Since 1969, the State Vocational Educational Institution "Kakhovka Vocational Lyceum of the Service Sector" has been operating in the city, training skilled workers in the professions of "Hairdresser", "Hairdresser-Makeup Artist", "Tailor", "Manicurist-Pedicurist". It ceased to exist in 2021.

==Cultural influence==
The 1935 film Three Friends (Три товарища) included the song "Kakhovka" (words by Mikhail Svetlov and music by Isaak Dunayevsky), which became very well known, especially the refrain "Мы мирные люди, но наш бронепоезд/ Стоит на запасном пути" ("We are peaceful people, but our armored train/ Stands [ready] on the siding"). Svetlov chose the site of the little-known Civil War battle for his song because he had grown up nearby and had known the town during the war.

The Tavria Games are a popular open air music festival that take place in the town each year.

==Twin cities==
- Olesnica, Poland
- Truskavets, Ukraine
- Gaziemir, Turkey

==Notable people==
- Alexander Spendiaryan (1871–1928), composer, born in Kakhovka.
- Olia Hercules (born 1984), British-Ukrainian food writer, grew up in Kakhovka.
- Sergei Pankejeff (1886–1979), aristocrat from Odesa.
- Vladimir Virchis (1973–2022), Ukrainian professional boxer.
- Yuliia Starodubtseva (born 2000), WTA Tennis Player

==The following are named after Kakhovka==
Kakhovka gives its name to the Soviet-built Kakhovka Dam, which was destroyed in June 2023, and the Kakhovka Reservoir that had existed behind the dam.

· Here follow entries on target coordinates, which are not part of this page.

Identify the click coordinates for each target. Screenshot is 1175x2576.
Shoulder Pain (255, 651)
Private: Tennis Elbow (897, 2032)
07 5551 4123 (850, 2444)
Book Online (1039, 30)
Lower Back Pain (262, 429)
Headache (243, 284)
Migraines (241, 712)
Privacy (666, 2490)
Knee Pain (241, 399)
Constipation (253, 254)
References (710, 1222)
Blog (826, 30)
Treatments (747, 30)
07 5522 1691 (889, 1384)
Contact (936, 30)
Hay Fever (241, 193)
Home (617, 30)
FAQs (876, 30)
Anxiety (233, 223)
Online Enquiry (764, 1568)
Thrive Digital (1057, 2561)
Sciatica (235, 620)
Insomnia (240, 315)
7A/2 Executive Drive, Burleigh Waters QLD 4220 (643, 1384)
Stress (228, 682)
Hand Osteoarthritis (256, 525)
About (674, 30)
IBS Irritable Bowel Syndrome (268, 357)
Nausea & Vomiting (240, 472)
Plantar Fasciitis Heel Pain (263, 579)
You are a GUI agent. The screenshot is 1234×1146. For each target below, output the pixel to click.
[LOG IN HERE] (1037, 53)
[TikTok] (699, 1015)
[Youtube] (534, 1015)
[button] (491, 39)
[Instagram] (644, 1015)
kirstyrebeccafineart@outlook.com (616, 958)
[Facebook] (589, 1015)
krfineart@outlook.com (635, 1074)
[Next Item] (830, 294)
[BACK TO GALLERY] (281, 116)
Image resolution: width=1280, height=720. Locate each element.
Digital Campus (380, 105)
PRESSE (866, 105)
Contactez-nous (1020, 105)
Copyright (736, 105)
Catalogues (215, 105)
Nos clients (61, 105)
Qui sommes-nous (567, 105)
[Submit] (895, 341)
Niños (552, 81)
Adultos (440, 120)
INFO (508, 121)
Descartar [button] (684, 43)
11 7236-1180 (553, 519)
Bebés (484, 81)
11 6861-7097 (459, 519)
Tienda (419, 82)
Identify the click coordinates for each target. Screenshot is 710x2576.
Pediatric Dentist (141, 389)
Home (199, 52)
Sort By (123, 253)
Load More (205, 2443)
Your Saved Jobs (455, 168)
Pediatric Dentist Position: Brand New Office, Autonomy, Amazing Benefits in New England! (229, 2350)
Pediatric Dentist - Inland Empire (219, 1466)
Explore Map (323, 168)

Kakhovka also gives its name to:

- the neighboring city of Nova Kakhovka
- villages in Mykolaiv district of Odesa Oblast, Sandyktaus district of Akmola oblast (liquidated in 2000), Shcherbaktyn district of Pavlodar Region (Kazakhstan), Malokakhovka village of Kakhovka district of Kherson region
- Kakhovka and Kakhovska streets in a number of settlements in the former Soviet Union
- Kakhovskyi lane/road/entrance in a number of Ukrainian cities
- Kakhovske highway in Melitopol
- the Kakhovka railway station of the Odesa railway in Kherson Oblast

Also, 2894 Kakhovka is an asteroid named after the town.